Outpatient surgery in France is defined by the national authority for health (HAS) as a scheduled surgery enabling same-day discharge without any increased risk to the patient. With the advent of enhanced recovery after surgery, outpatient lower limb arthroplasty has become a common procedure. However, only 1.1% of knee arthroplasties in France were performed on an outpatient basis in 2017.

Objectives

1) assess early morbidity and mortality after outpatient shoulder arthroplasties to validate eligibility and safety criteria; and 2) assess patient acceptance of outpatient surgery.

Methods

A single-center study with the following inclusion criteria: primary shoulder arthroplasty, American Society of Anesthesiology (ASA) score I or II, no cognitive impairment, and no coronary artery or thromboembolic diseases. Analgesia was provided by bupivacaine via a peripheral nerve catheter in the first 72 hours followed by oral analgesics.

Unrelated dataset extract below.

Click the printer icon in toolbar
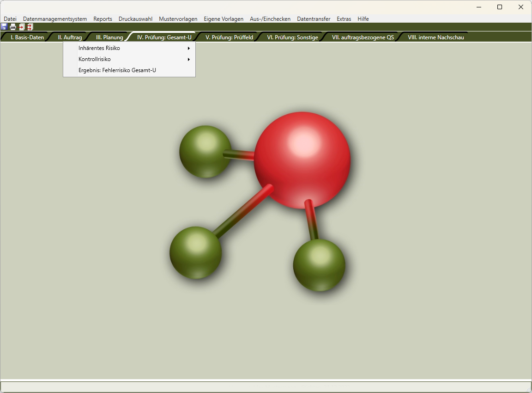532x393 pixels. (x=13, y=27)
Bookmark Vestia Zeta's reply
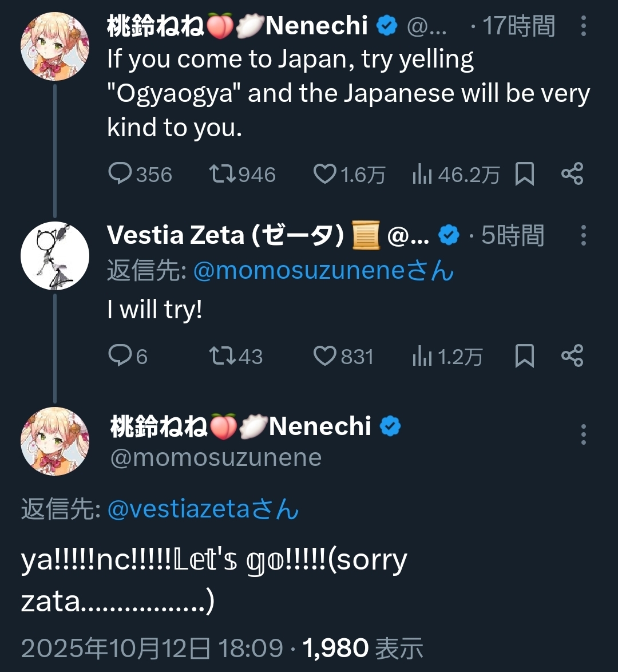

Patients were discharged if the post-anesthetic discharge scoring system (PADSS) was>9/10 and the visual analog scale (VAS) was<5/10. Postoperative telephone interviews were carried out on D1, D2 and D3 to assess pain with the numerical rating scale and to collect data on their analgesic consumption. All patients were seen by an independent observer at one and six months for a clinical and radiologic follow-up and at 90 days during a consultation with the senior surgeon. The primary endpoint was the 90-day morbidity and mortality rate (readmissions, rehospitalizations, and minor and major complications). A satisfaction questionnaire was collected at one and six months.

Results

Thirty-six patients were offered an outpatient shoulder arthroplasty between February 2016 and February 2018: 12 (33%) refused with no valid reasons and 24 patients agreed to the procedure (seven hemiarthroplasties, nine anatomic shoulder arthroplasties and eight reverse shoulder arthroplasties). The mean age at surgery was 70 years (55–82), mean body mass index (BMI) was 26 (21–32) and 14 patients were ASA II (66%). Three patients (12%) refused same-day discharge despite a PADSS score>9/10 and adequate pain management. Two patients (8%) were not discharged home on the same day as the surgery for medical reasons (one for pain and one for high blood pressure). No readmissions or complications were reported for the 19 outpatient arthroplasties. None of the outpatients used opioids. All patients were satisfied with their functional outcome, 84% were satisfied with the outpatient management and 17% felt they were insufficiently monitored and regretted that they were not hospitalized.

Conclusions

1) outpatient shoulder arthroplasty can be safely proposed to selected patients with low comorbidities, regardless of their age and type of implant; 2) the acceptance rate for outpatient shoulder arthroplasty remained low among our patient population. These results should incite us to better educate patients about outpatient surgery.

Level of evidence

IV; retrospective study.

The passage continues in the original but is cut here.